(EXERCISE AIM) Scan the records below for the line with "Screen dimensions: 861x638" and the line with "Given: Click the Discover". Repeat those two lines and every line between them exactly, and nothing else.

*** DATA SHOWN Section Begins ***

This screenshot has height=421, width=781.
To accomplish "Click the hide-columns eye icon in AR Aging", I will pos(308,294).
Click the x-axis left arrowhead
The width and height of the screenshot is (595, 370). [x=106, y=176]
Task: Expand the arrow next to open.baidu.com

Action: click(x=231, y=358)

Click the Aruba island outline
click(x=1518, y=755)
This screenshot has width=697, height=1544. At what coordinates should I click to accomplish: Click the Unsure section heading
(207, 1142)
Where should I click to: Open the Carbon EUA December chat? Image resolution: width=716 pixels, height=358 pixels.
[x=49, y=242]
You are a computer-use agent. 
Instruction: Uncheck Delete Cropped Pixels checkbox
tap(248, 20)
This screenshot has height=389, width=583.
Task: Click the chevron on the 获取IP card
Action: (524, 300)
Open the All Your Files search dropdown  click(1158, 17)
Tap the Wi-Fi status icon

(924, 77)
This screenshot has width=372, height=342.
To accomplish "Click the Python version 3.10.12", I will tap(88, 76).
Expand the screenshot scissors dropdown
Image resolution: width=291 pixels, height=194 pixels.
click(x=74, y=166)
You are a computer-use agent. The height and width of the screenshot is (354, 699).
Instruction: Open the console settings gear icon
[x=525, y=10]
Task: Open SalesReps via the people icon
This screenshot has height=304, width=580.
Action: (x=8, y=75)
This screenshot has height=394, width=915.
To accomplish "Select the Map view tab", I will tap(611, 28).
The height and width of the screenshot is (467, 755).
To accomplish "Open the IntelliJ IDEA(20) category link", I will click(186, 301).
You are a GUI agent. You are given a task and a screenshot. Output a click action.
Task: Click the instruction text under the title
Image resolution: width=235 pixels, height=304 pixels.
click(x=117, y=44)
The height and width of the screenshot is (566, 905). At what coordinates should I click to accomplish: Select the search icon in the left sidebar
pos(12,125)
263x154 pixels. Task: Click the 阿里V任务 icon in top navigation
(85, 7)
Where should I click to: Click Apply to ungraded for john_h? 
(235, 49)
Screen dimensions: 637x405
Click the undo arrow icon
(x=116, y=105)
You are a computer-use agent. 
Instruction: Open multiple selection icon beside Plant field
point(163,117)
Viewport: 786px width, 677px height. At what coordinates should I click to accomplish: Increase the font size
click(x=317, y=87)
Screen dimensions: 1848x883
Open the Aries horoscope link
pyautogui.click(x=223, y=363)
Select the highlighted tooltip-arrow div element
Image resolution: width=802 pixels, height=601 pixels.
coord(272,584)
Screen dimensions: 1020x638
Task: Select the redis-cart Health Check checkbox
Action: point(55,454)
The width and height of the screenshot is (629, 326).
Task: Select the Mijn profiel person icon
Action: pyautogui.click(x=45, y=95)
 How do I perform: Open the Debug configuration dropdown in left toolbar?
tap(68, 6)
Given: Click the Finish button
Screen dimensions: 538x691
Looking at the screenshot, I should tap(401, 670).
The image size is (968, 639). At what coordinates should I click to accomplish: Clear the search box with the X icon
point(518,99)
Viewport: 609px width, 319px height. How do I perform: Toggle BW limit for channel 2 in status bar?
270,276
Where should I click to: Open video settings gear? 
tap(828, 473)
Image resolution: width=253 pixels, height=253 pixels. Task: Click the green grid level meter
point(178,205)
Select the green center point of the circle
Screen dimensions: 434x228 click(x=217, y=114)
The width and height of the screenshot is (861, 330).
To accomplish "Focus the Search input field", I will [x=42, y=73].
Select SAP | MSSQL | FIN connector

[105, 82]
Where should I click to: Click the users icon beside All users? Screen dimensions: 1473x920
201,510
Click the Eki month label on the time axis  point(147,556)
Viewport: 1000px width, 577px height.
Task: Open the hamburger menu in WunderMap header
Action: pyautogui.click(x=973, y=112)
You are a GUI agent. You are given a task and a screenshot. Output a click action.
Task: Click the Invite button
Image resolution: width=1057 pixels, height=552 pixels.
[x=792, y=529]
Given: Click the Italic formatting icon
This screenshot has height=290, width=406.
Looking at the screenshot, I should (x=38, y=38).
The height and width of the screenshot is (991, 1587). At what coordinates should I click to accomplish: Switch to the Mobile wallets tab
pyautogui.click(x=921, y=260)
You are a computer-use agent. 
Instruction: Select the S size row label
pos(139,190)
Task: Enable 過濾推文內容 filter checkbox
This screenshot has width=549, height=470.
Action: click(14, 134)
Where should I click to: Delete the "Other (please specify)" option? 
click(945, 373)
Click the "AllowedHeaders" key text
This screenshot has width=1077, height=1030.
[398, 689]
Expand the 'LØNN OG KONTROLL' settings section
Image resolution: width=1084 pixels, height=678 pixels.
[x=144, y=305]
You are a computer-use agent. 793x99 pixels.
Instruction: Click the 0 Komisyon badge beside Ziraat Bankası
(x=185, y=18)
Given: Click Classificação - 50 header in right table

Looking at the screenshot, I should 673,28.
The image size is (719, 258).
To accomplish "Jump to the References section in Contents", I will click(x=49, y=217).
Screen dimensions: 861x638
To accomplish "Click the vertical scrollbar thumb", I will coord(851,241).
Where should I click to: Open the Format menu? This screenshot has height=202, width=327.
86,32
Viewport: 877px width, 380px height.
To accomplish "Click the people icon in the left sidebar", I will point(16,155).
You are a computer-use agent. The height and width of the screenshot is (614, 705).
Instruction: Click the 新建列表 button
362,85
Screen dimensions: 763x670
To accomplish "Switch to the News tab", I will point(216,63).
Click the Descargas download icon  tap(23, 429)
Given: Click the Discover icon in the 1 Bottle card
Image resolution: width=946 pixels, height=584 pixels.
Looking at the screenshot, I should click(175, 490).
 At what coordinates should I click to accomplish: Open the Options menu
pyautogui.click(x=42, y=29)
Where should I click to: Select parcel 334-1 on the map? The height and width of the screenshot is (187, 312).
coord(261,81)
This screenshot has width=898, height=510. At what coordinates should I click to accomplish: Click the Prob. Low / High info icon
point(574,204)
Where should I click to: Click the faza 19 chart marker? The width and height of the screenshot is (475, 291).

*** DATA SHOWN Section Ends ***

(SOLUTION TO THIS PROBLEM)
Screen dimensions: 861x638
To accomplish "Click the vertical scrollbar thumb", I will coord(851,241).
Where should I click to: Open the Format menu? This screenshot has height=202, width=327.
86,32
Viewport: 877px width, 380px height.
To accomplish "Click the people icon in the left sidebar", I will point(16,155).
You are a computer-use agent. The height and width of the screenshot is (614, 705).
Instruction: Click the 新建列表 button
362,85
Screen dimensions: 763x670
To accomplish "Switch to the News tab", I will point(216,63).
Click the Descargas download icon  tap(23, 429)
Given: Click the Discover icon in the 1 Bottle card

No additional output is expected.